* Activity
Once the lines below holding the string "width" are counted, give that number alone.

* Given entries
================

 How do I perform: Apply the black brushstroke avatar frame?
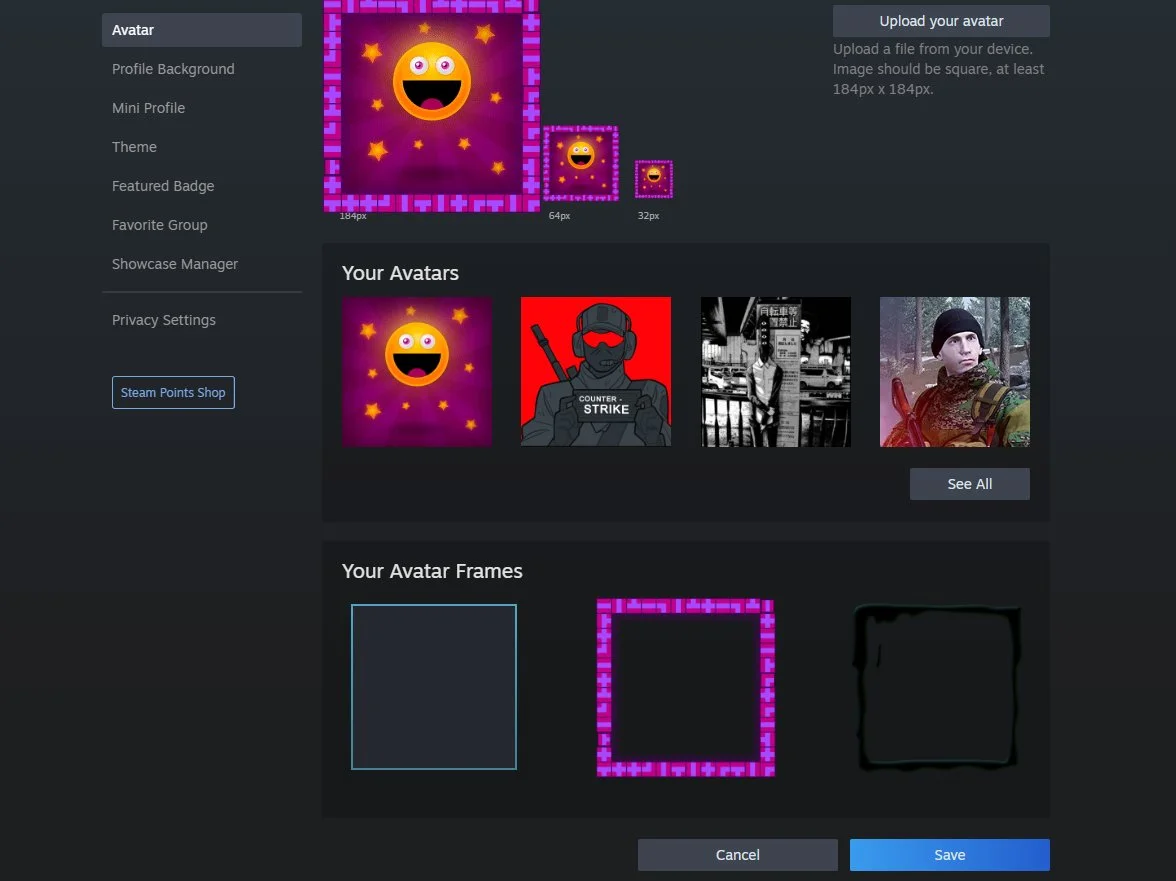[x=937, y=687]
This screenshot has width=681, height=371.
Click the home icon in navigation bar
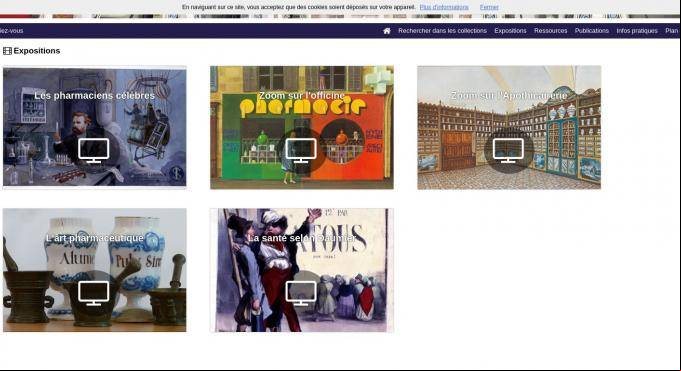tap(387, 31)
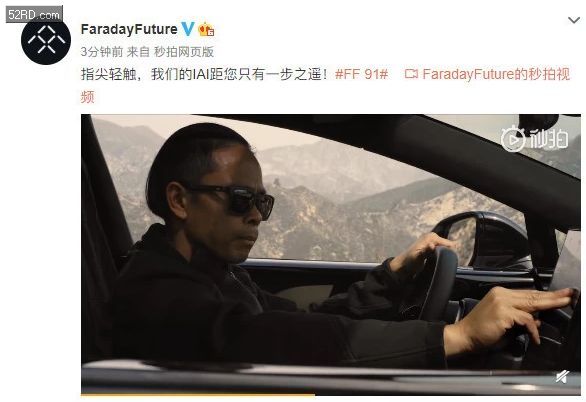586x402 pixels.
Task: Seek to the unplayed part of video progress bar
Action: coord(448,394)
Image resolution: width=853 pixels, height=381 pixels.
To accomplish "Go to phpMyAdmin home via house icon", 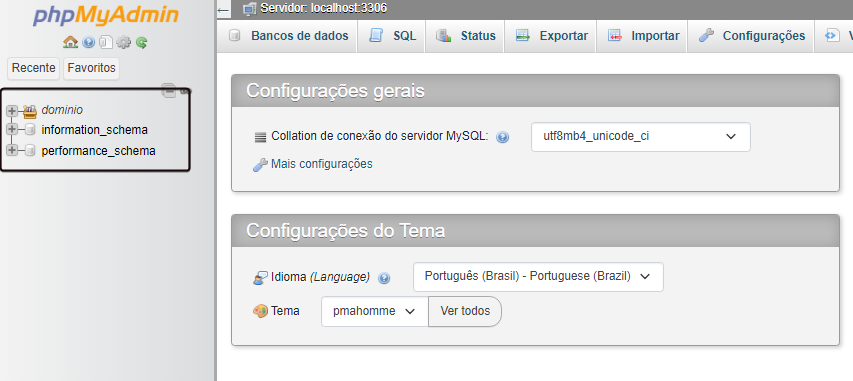I will (x=71, y=42).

================

* Your solution
2